The futurize package allows you to easily turn sequential code
into parallel code by piping the sequential code to the futurize()
function. Easy!
library(futurize)
plan(multisession)
library(sandwich)
fm <- lm(dist ~ speed, data = cars)
v <- vcovBS(fm) |> futurize()
The sandwich package provides model-agnostic robust covariance matrix estimators.
Example adopted from help("vcovBS", package = "sandwich"):
library(futurize)
plan(multisession)
library(sandwich)
## fit a simple linear model
fm <- lm(dist ~ speed, data = cars)
## bootstrap covariance matrix estimation in parallel
v <- vcovBS(fm, R = 250) |> futurize()
## summary of coefficients with robust standard errors
library(lmtest)
coeftest(fm, vcov = v)
This will parallelize the bootstrap replications, given that we have set up parallel workers, e.g.
plan(multisession)
The built-in multisession backend parallelizes on your local
computer and works on all operating systems. There are other
parallel backends to choose from, including alternatives to
parallelize locally as well as distributed across remote machines,
e.g.
plan(future.mirai::mirai_multisession)
and
plan(future.batchtools::batchtools_slurm)
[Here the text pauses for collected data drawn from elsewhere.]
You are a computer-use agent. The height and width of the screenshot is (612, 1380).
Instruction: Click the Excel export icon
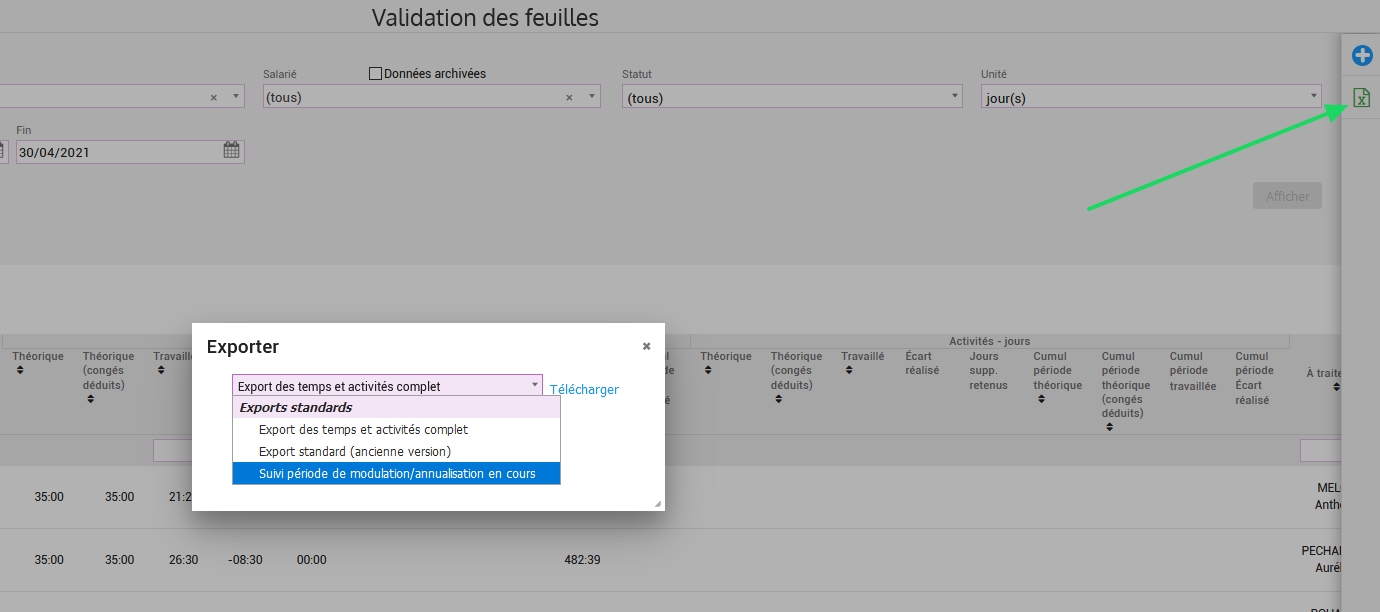pyautogui.click(x=1361, y=97)
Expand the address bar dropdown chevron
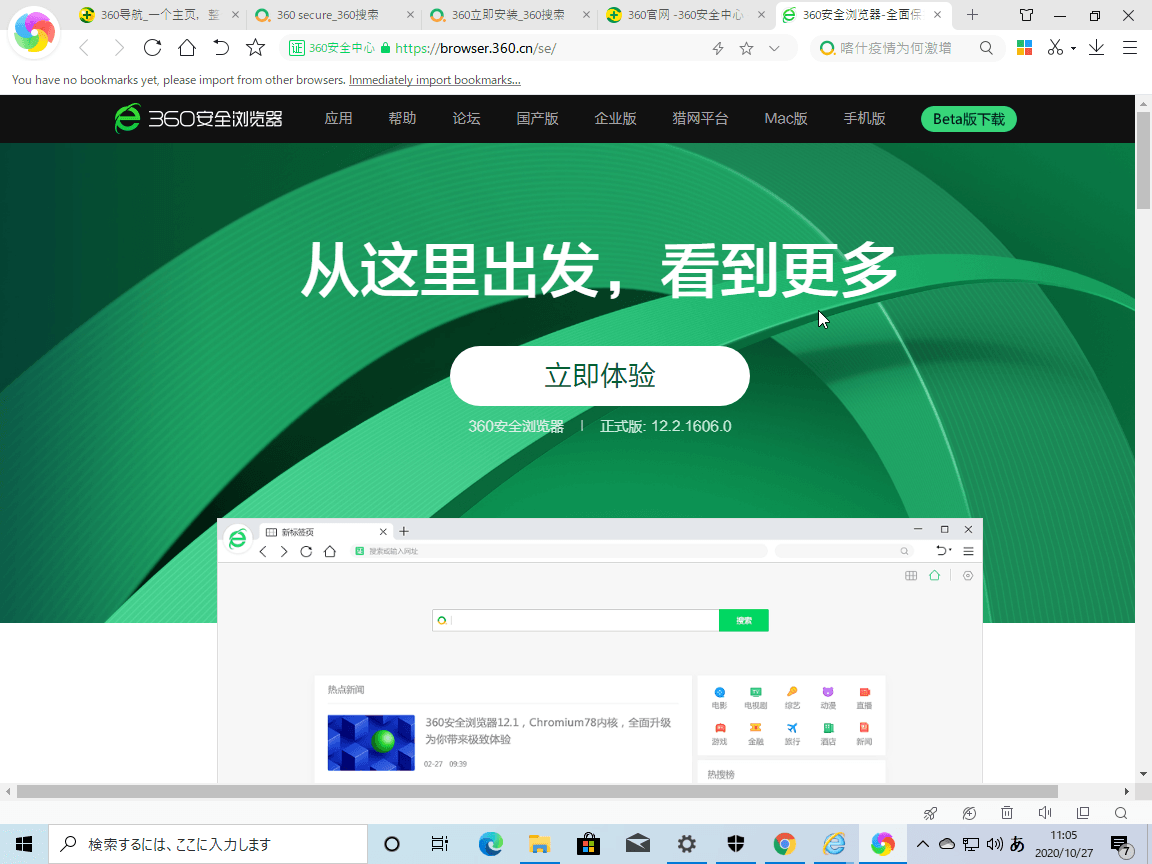1152x864 pixels. pos(774,48)
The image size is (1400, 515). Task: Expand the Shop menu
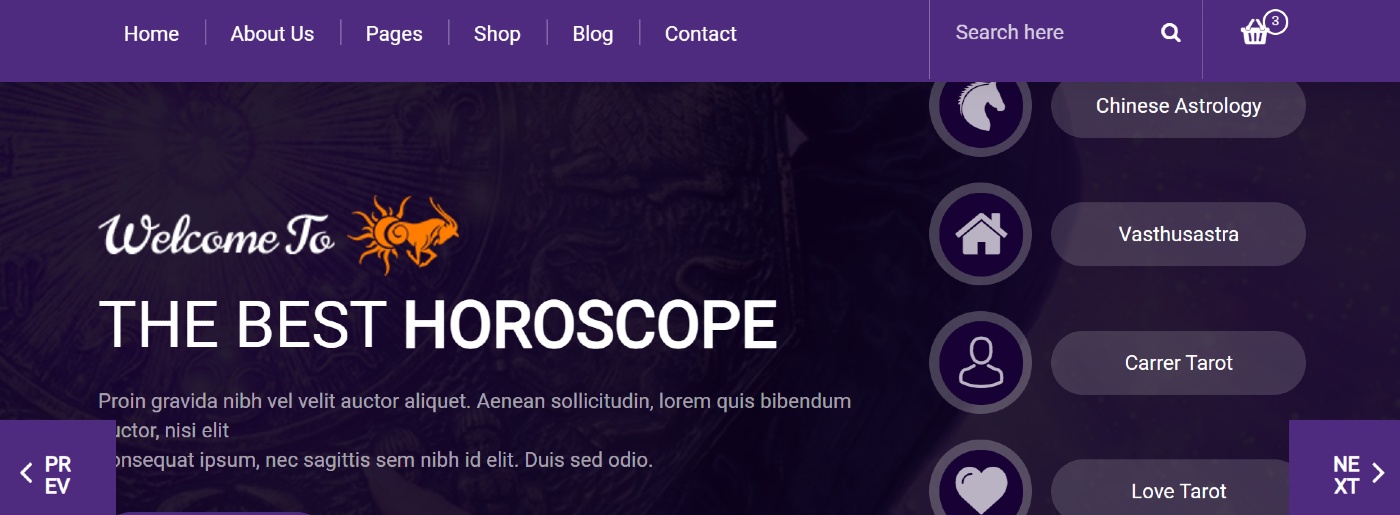[497, 34]
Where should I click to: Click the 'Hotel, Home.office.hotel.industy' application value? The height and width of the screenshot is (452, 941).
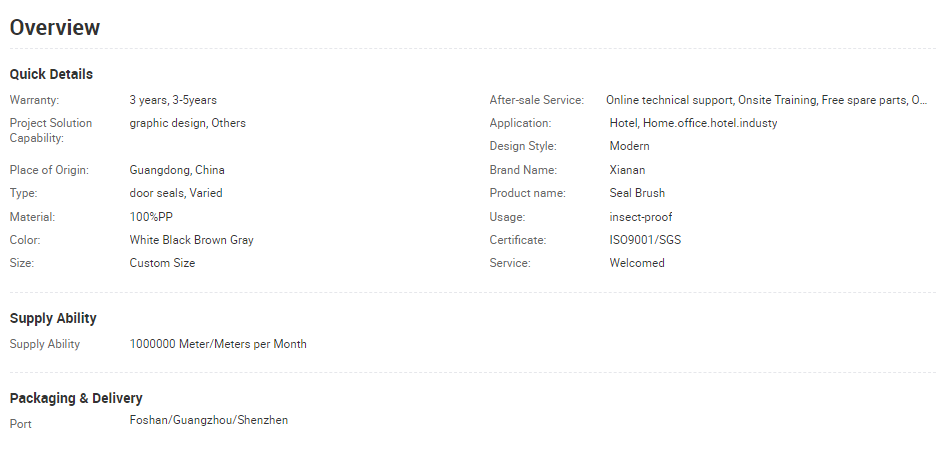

The following sandwich functions are supported by futurize():
vcovBS() with seed = TRUE as the defaultvcovJK() with seed = TRUE as the defaultFor comparison, here is what it takes to parallelize vcovBS()
using the sandwich package directly, without futurize:
library(sandwich)
library(parallel)
## Fit a simple linear model
fm <- lm(dist ~ speed, data = cars)
## Bootstrap covariance matrix estimation in parallel using cores
v <- vcovBS(fm, R = 250, cores = 4L)
While sandwich has a built-in cores argument, it only supports
local multicore or PSOCK clusters depending on the OS. With
futurize, you can use any future backend, including remote
clusters and HPC environments, just by piping to futurize() and
controlling the backend with plan().